╭─ Exercise input

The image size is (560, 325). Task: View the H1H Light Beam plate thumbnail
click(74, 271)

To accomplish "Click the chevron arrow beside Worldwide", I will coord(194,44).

╰─
╭─ Exercise input

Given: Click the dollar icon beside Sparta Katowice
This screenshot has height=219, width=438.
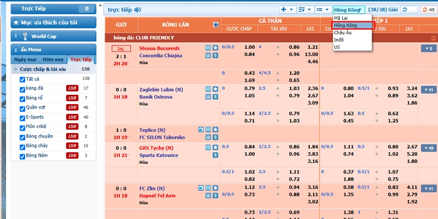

╰─
╭─ Exercise input

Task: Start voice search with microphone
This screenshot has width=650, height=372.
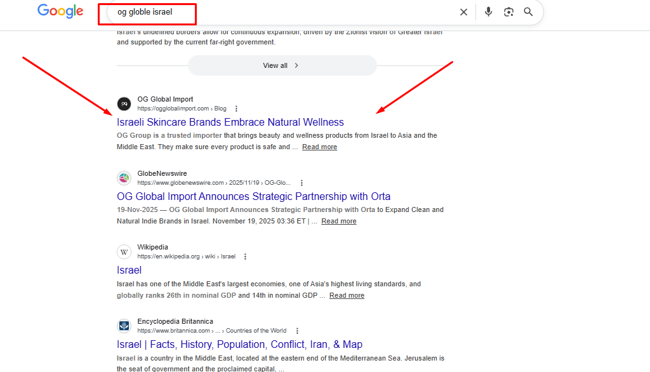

╰─

◆ What you need to do
Starting with the line with "Given: Click the" above and going on through the line with "This screenshot has height=219, width=438.", transcribe every line exactly, both ends included, and add nothing.

◆ Solution below
Given: Click the dollar icon beside Sparta Katowice
This screenshot has height=219, width=438.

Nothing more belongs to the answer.